Pretty old thread to revive. Sorry. Given today’s notions of sea travel, but limited to available materials of the time of the Greek trireme:

The question of gearing was mentioned, as to how to coordinate 170 men to effectively power one or two screws. Unless I completely don’t know what I’m talking about, the easiest way is to construct a two-stroke mechanical engine using block-and-tackle and a counter weight.

This method, well known to the ancients, lifts a weight until its stored energy is needed, in this case to turn the propeller shaft. Thus, half the men on a single propeller have already done the work, while the second half labors to store the next “stroke.”

With some coordination, you could do without the block-and-tackle, and directly lift your counter weight, via leather belts or ropes. The most efficient power is by the legs, so you set up a pulley system for your happy crew. Ideally, you don’t increase ship’s weight, and use cargo on a platform, instead of using dedicated counter-weight.

I suggest the two-stroke because this keeps the ship’s center of gravity stable, because you don’t want to heave large weights above your water-line without a counter. Also, since this is stored gravitational potential energy, it is quite easy to regulate prop speed. With two screws x two strokes per, you now have a four-stroke trireme that can turn on a dime, even go into reverse.

Or is that just nuts?

Best guess: bicycle driven hydrofoil. Shouldn’t be a problem to scale it to however many peddlers.

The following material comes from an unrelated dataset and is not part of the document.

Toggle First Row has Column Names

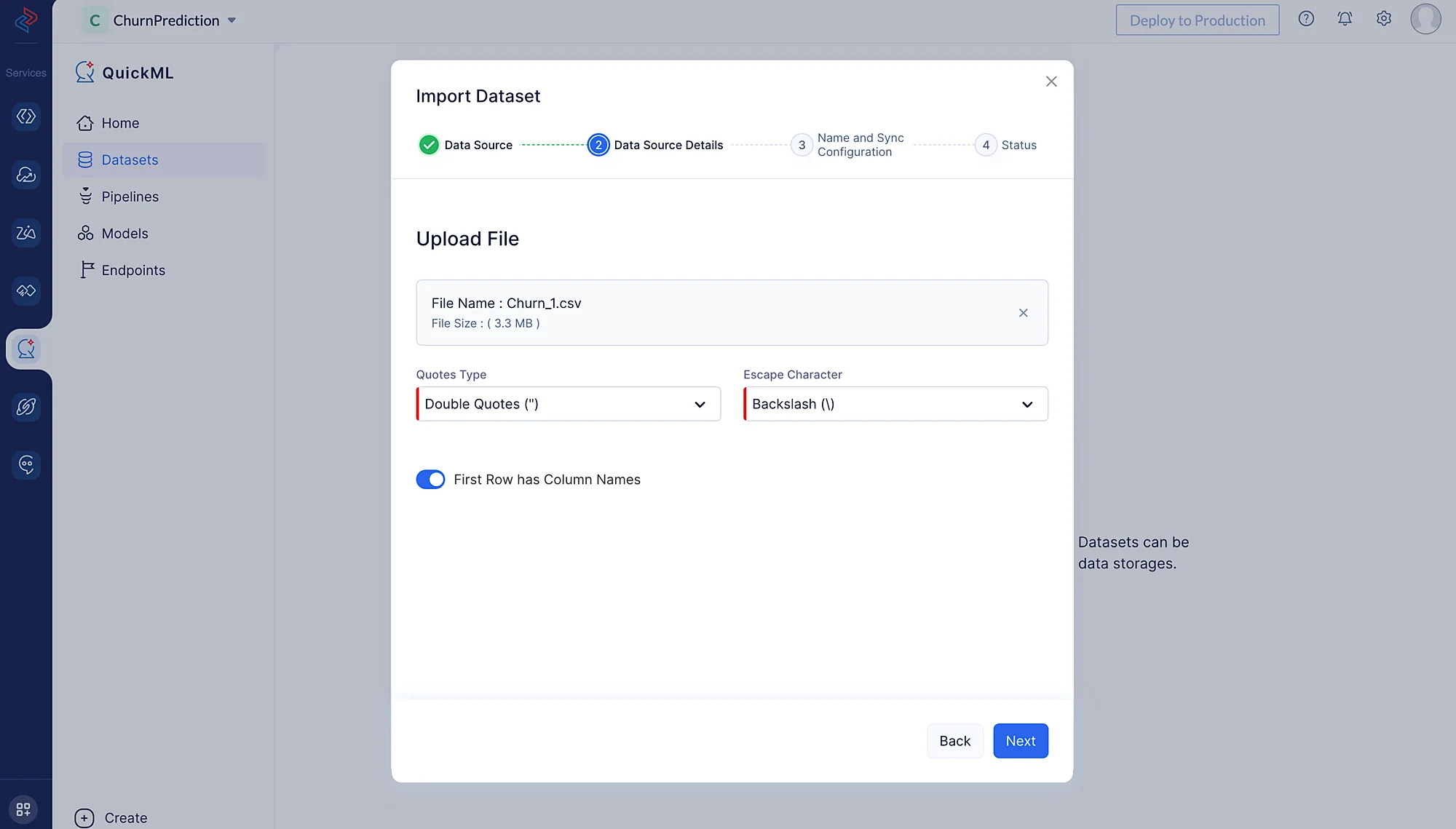point(430,480)
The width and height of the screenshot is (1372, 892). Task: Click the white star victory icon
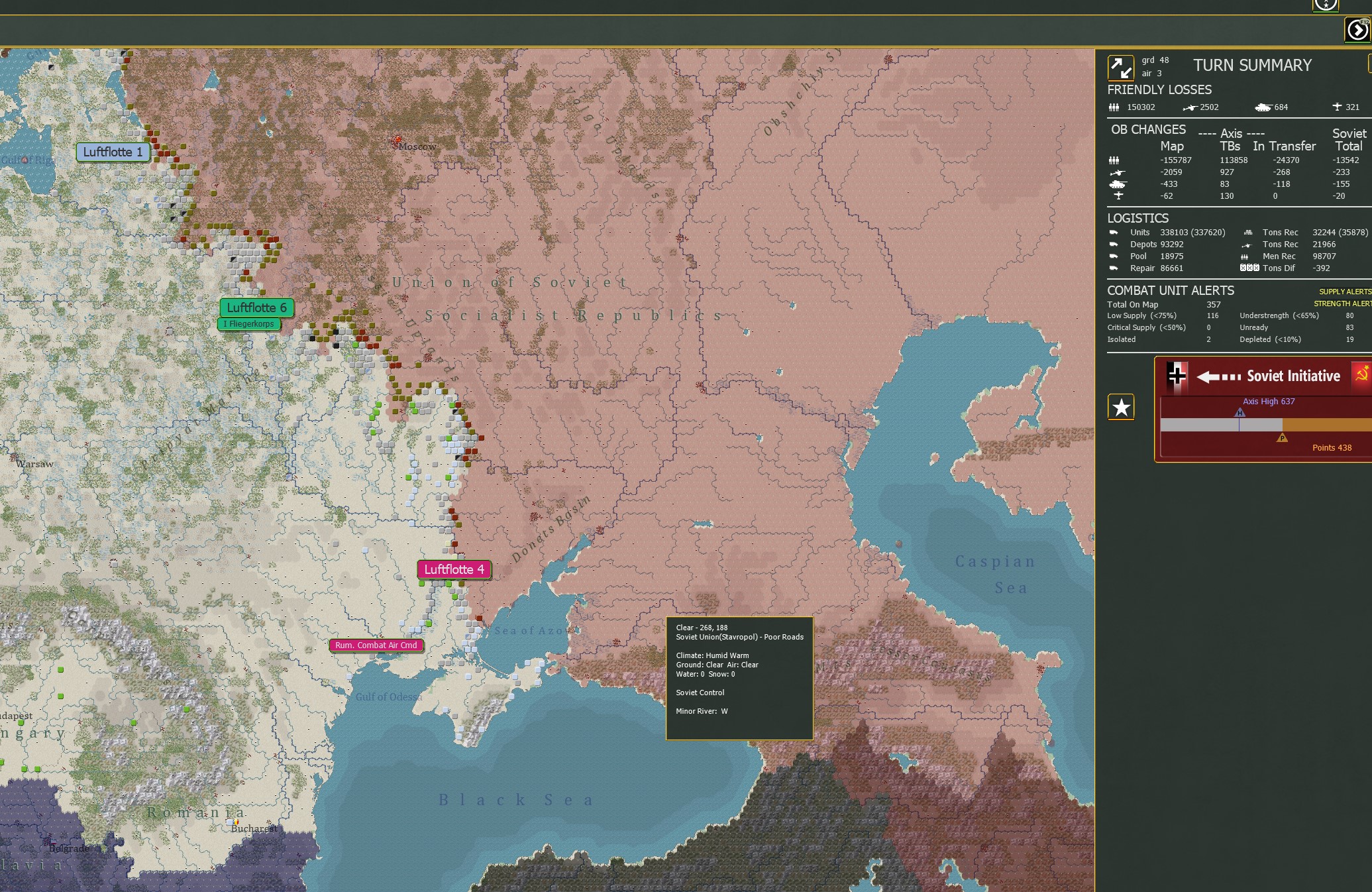(x=1121, y=407)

When it comes to using oars on a hydrofoil, sculling would cause less torque difficulty than sweeping (a problem encountered by hydrofoil kayaks), but there would still be one hell of a problem with the long stroke recovery period of rowers. I doubt that modifying a Mirage drive to work with two-legged drives against floorboards rather than alternating single leg drives would solve the problem because there would be much stuff underwater to get the boat up on its hydrofoils.

Although it probably would be fighting the hypothetical, sails would be the way to go, and if masts were prohibited, then kites would be the way to go, with the peddlers only hammering away when becalmed or in close maneuvering.

I think using hydraulics to transmit force to propeller is the way to go. Instead of pedals push a lever back and forth. That uses the whole body. It’s just a bunch of hand pumps for wells attached to the floor or wall. Also using a helical vertical axis wind turbine would catch the wind equally well in any direction and can transmit that force to the propeller.

Thoughts?

There would also be the restriction of size or RPM of the propeller. Today I believe it is around 100 RPM. Past that the efficiency of the prop drops of by a squared factor. That is why the biggest ship engines run at 103 RPM at a full speed bell. I am talking about ships of 103,000 Hp. The Navy goes a different route. They give up efficiency for size. Destroyers can do between 300 and 400 RPM. But while going that fast they churn up a lot of water and burn a lot of fuel.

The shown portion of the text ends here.